The film also gets the flying sequences right. The Tuskegee Airmen were famed for their flight prowess, and there are a lot of excellent flying sequences in the film. I'm no expert on aviation history, but the planes look fairly accurate, and they're obviously flown by professionals. One of the interesting choices the filmmakers made was to mix contemporary footage of the actors in the cockpits with contemporary footage of someone flying the plane and archival footage from actual WWII-era cockpits. It's an interesting mix that keeps the flying sequences compelling while letting their actors do their work in the air.

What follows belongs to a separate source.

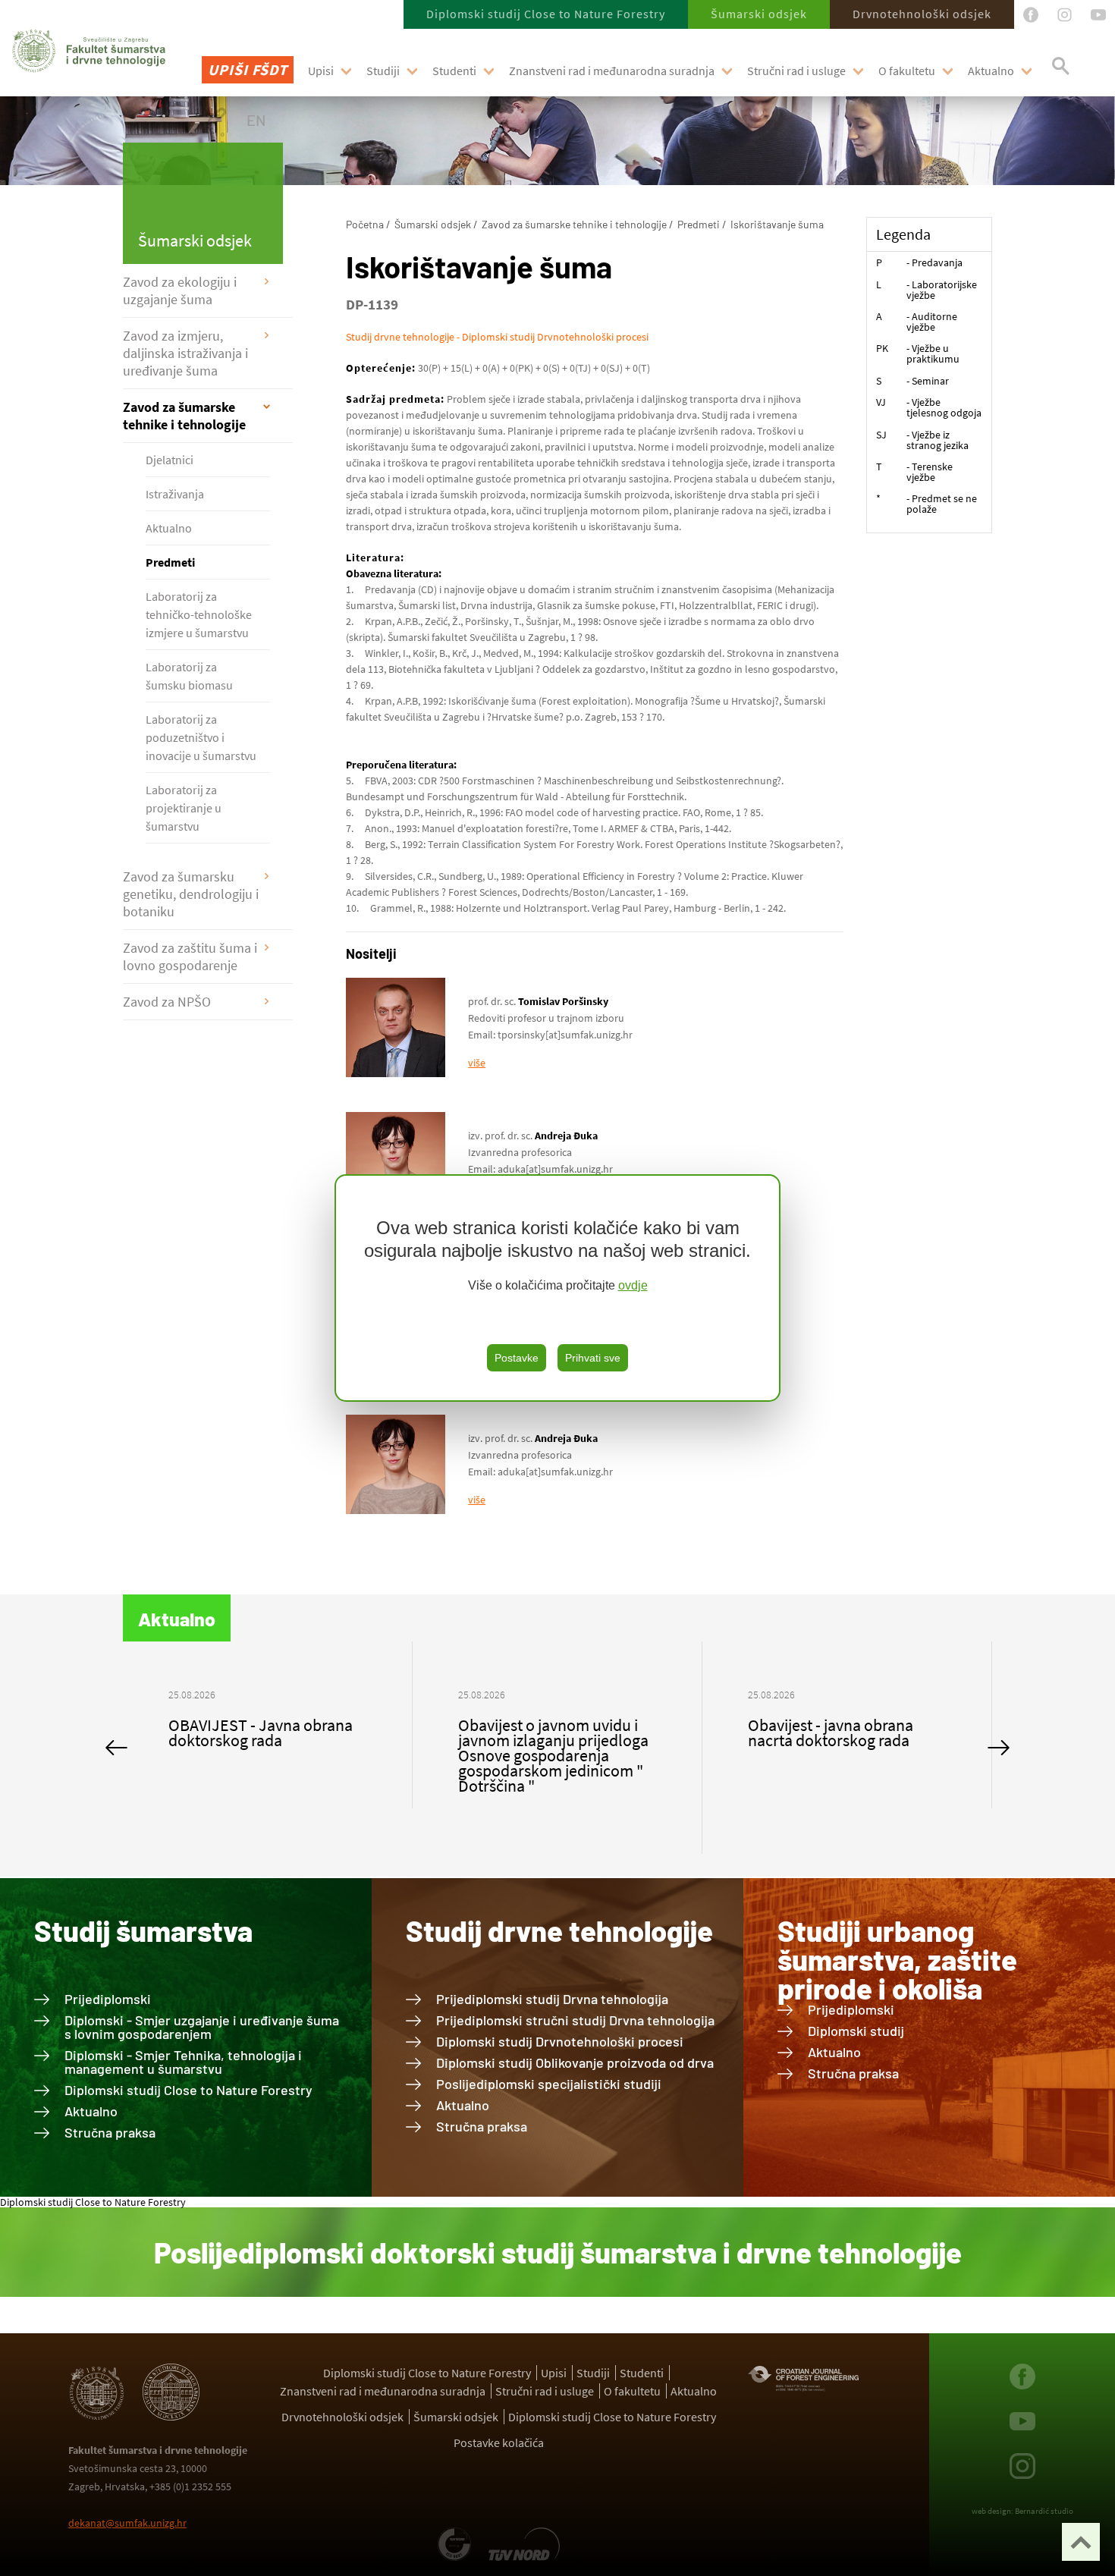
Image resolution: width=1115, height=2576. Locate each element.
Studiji (383, 70)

HBO's The Tuskegee Airmen (Blu-ray) is a bit of a mixed bag. The 1.78:1/1080p AVC-encoded image looks a little soft. Part of that is surely intentional, but it's also possible some noise reduction was applied a little too vigorously. Color rendition maintains the slightly muted look of the film, and the night sequences are impressively dark. It's a highly watchable transfer, especially for a sixteen-year-old TV movie, but it's not a reference disc. Similarly, the 5.1 surround track has clear dialogue, but the surrounds weren't used as much as I would have expected during flying sequences. The disc is presented in a preside digibook format, in a hard cardboard "book." Inside there's a short piece on the exploits of the Tuskegee Airmen along with photographs of both the actual men and their acting counterparts.
The Tuskegee Airmen is an interesting document of an important historical period, though to contemporary viewers weaned on more dynamic portrayals of the second World War it will likely look dated. An almost extra-less release with an okay audiovisual presentation means a rental is recommended for most fans of the actors. Only diehard WWII junkies will likely add this to their collection.